My accommodations at the Cape are Spartan yet evocative. I doze off in the back of my car, waking now and then to hunt down invading mosquitoes. The view makes it worth it. The huge floodlighted slab of the Vehicle Assembly Building looms nearby and reminds me where I am.

Launch Day: Discovery is ready, the astronauts are ready, I'm ready. But there's a hold. The problem is the weather...it's too good. Discovery's computers are programmed to deal with the winds of early Autumn, but today the high-altitude weather is more like that of a balmier Spring. NASA launches weather balloons and conducts analyses to see if the computers can deal with the conditions that actually prevail. Apparently they can. The count is resumed. The total delay is a little over an hour and a half.

Up till now, the attitude of the press has been fairly casual. Now the tension definitely begins to increase. A reporter from a Florida TV station tells me that the mood here is more businesslike than at many previous launches. Many of them remember all too well what they witnessed the last time they covered a Shuttle launch.

It's only when the count resumes at T minus 9 minutes that the enormity of what is about to happen sinks in for me. I double check the focus and readiness of my camera. My actions take on a dreamlike quality.

The count goes to the final seconds. The speakers announce main engine start, followed by SRB ignition. Discovery wastes no time. It flings itself off the pad, surging up on a pillar of fire from the SRBs. The color of those flames is a sun-gold of ravishing purity, something lost on television or in photographs.

The sound takes fifteen seconds to roll across the three miles. First comes the steady rushing noise of the Main Engines, followed by the much rougher and wilder roar of the SRBs.

The real cheers break out when Discovery goes beyond the stage that claimed Challenger and its crew of seven. Discovery's SRBs burn out and are discarded on schedule. The column of solid white smoke they leave behind ends cleanly, not in the mass of flame which marked the pyre of Challenger. Discovery is safely on its way.

The 36 frames in my camera are gone in an impossibly short time. I'm free to stare in awe at the golden fire that is departing so swiftly from this planet. It is like watching a giant rise up from the earth. In seconds it is beyond my vision. By the time I come back to myself, I find that six minutes have actually passed.

The sheer audacity of the men and women who create and ride in such a machine is perilously, and gloriously, close to hubris.

It's time to leave. The 30-hour drive from Endicott and the hassles associated with making this rendezvous are forgotten. It's only when I'm back on the road that the full impact of what's happened strikes home.

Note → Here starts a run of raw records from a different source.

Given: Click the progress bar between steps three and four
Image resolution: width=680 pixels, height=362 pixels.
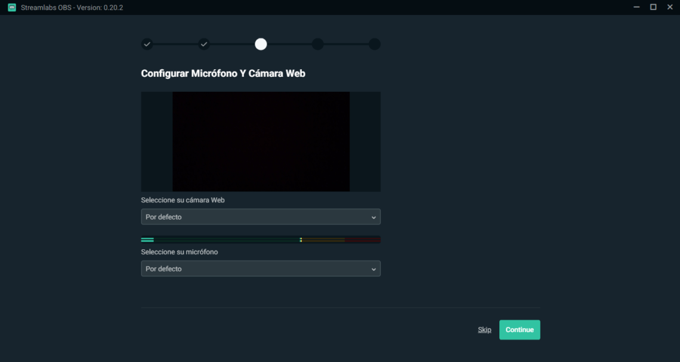Looking at the screenshot, I should [289, 44].
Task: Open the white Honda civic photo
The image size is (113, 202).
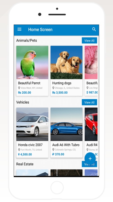Action: coord(32,124)
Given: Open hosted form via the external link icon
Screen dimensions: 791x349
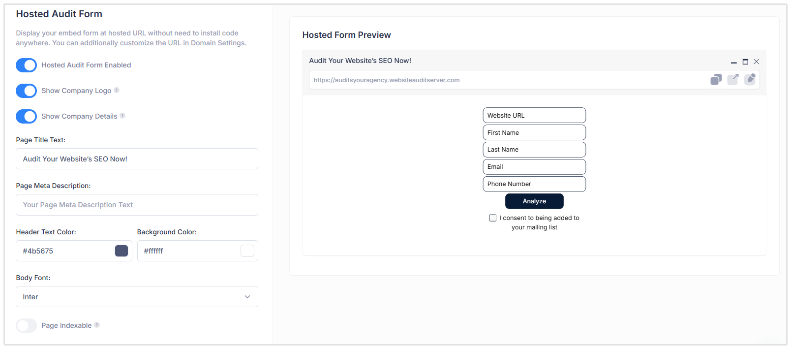Looking at the screenshot, I should click(x=733, y=79).
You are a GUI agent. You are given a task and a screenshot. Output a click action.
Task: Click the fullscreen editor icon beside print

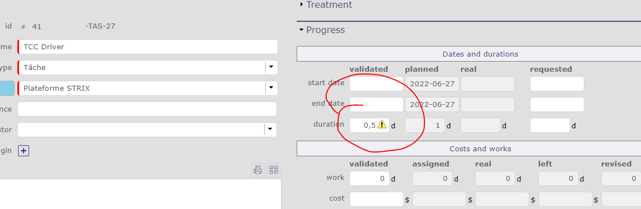[x=274, y=170]
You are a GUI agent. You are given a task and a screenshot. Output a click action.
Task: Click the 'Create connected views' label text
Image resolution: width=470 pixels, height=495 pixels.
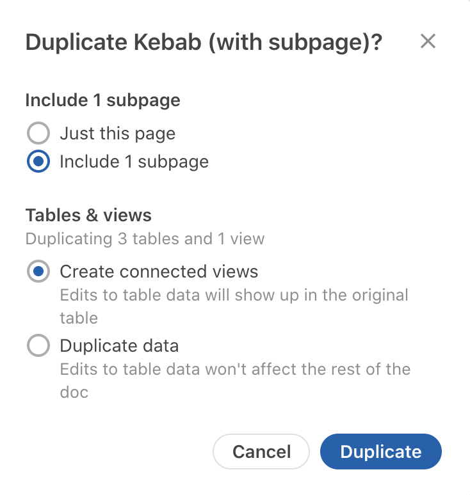click(159, 272)
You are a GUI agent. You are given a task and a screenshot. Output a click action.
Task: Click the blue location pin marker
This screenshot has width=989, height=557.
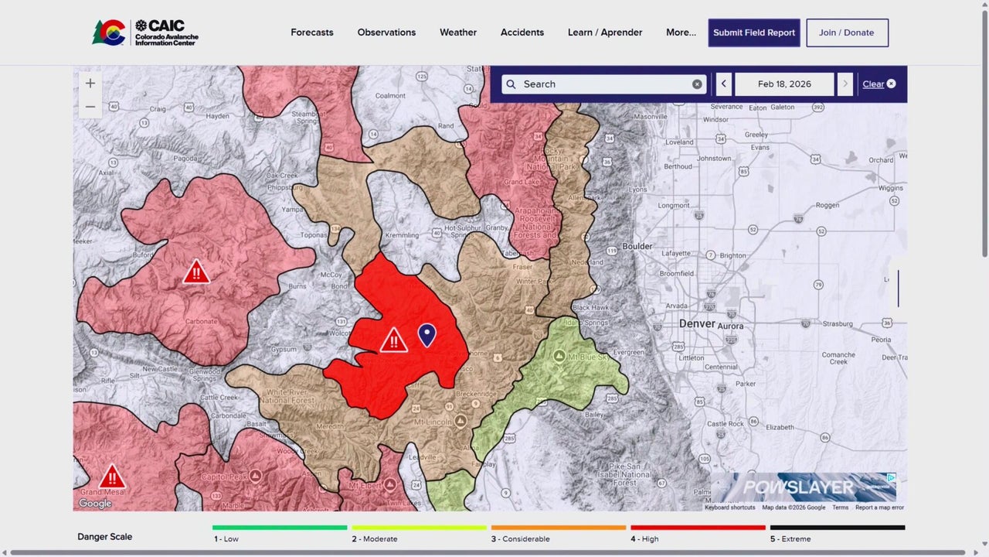pos(427,334)
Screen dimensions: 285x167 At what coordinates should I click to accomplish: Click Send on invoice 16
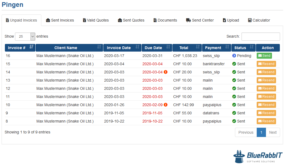coord(264,55)
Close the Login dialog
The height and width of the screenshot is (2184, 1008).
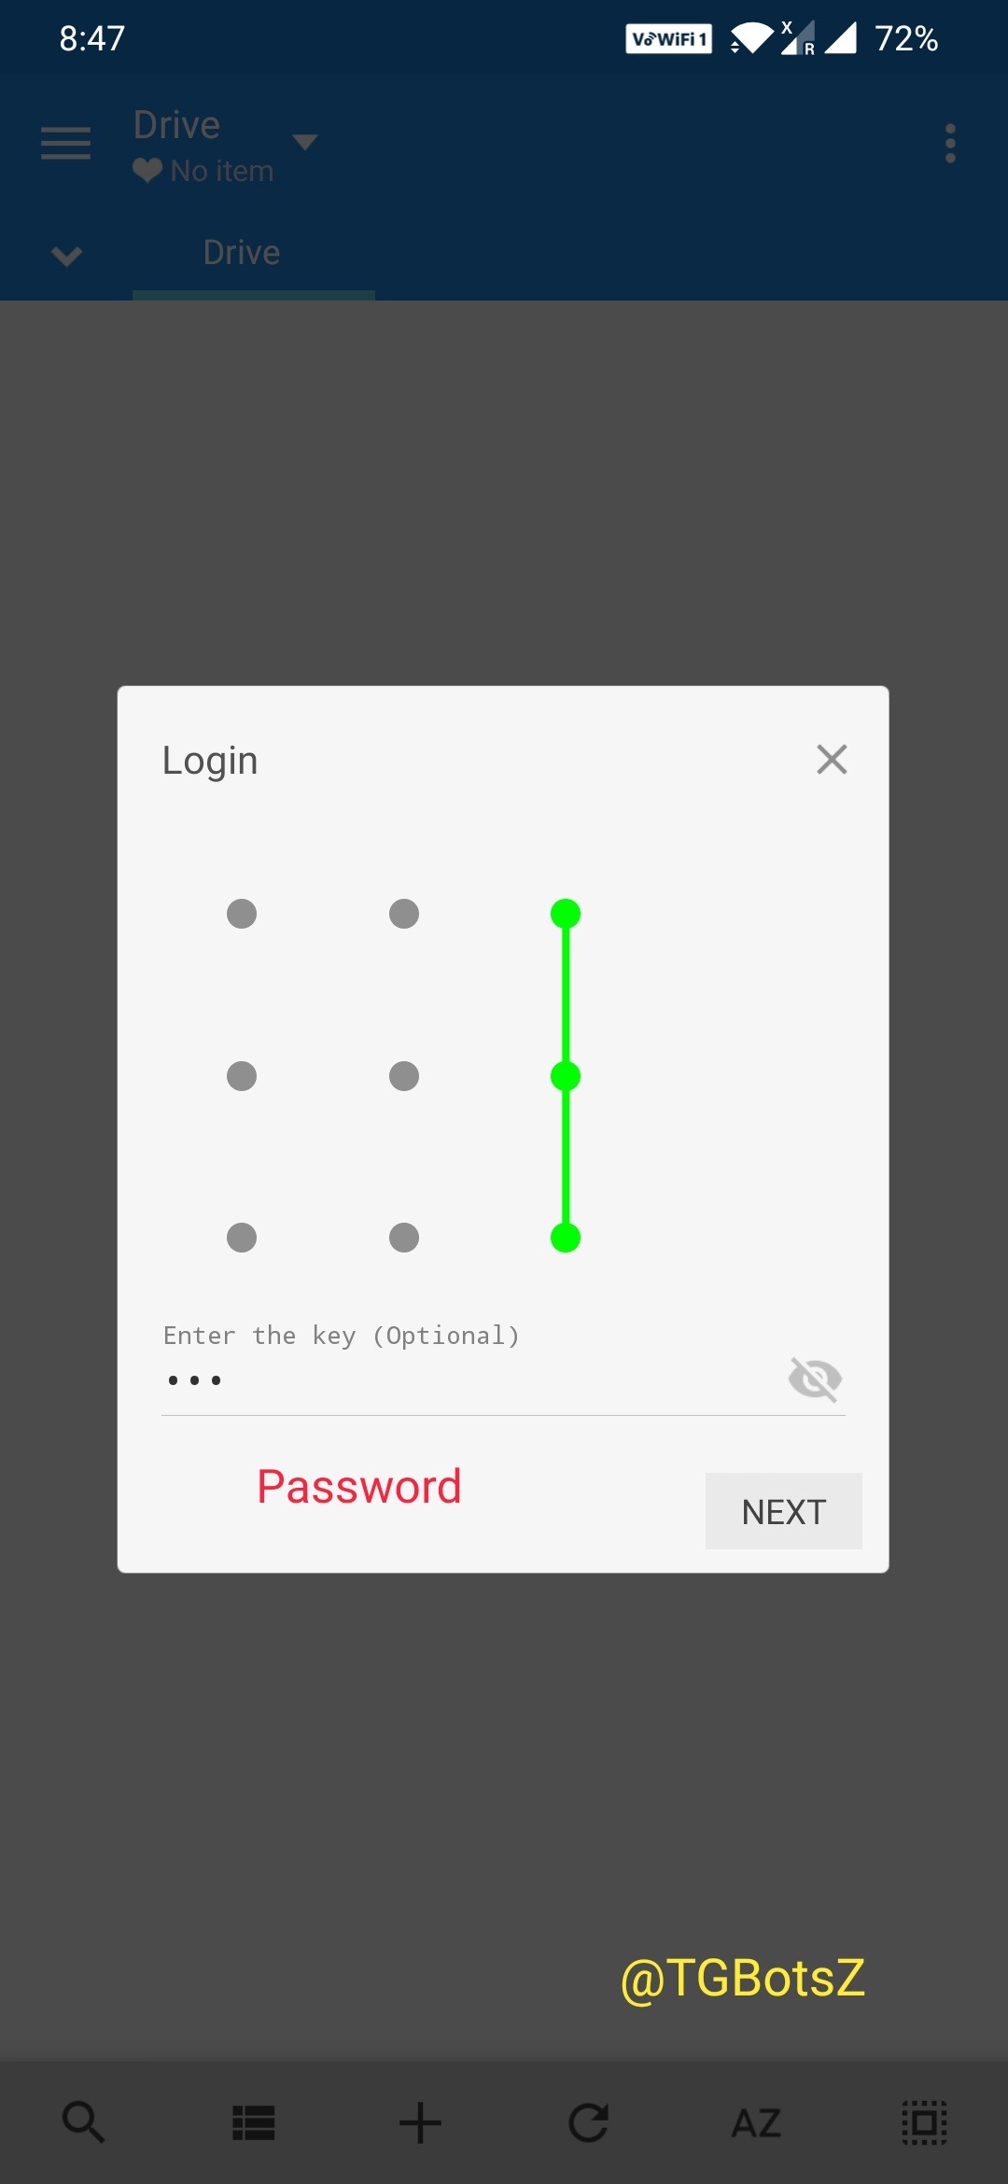832,759
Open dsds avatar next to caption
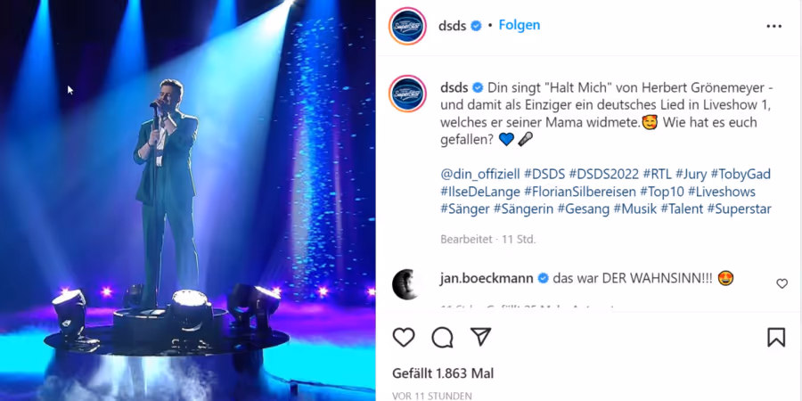 (x=407, y=94)
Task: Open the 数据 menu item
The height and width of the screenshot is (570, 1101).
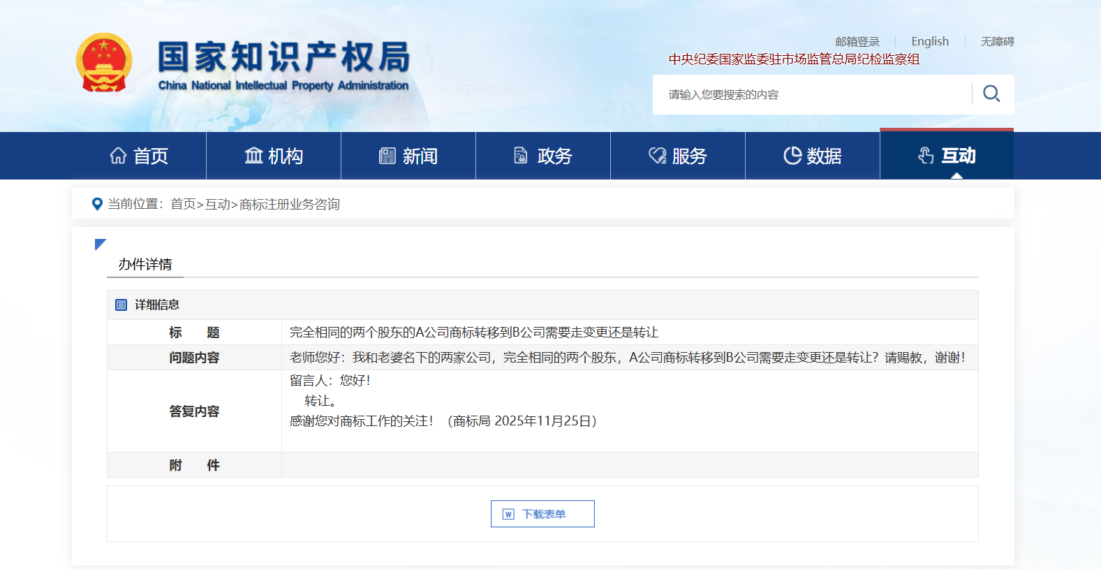Action: point(813,156)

For some reason the local paper decided not to run my story, but I scarcely cared. I'd done what I had set out to do. Since then I've seen two other shuttle launches, all of them Discovery, oddly enough. Each time I was a little farther away. The second time I sat across the water in Titusville to watch a night launch. The third time I stepped out of my brother's house just south of Tampa and had a surprisingly clear view of the Discovery's launch about a hundred air miles away.

I have also seen a shuttle landing...and wouldn't you know it, it was Discovery again. When I lived in Southern California I was able to drive to Edwards AFB on short notice to hear the famous double sonic boom and see the orbiter settle to the runway, just a very few minutes after leaving orbit.

Following the loss of Columbia and her crew, the Shuttles seem like purposeless ghosts of a previous era on those rare occasions when they are launched. Soon the remaining orbiters will become museum pieces, and in all probability, American manned space flight will recede into history, like much else that was once good about our country.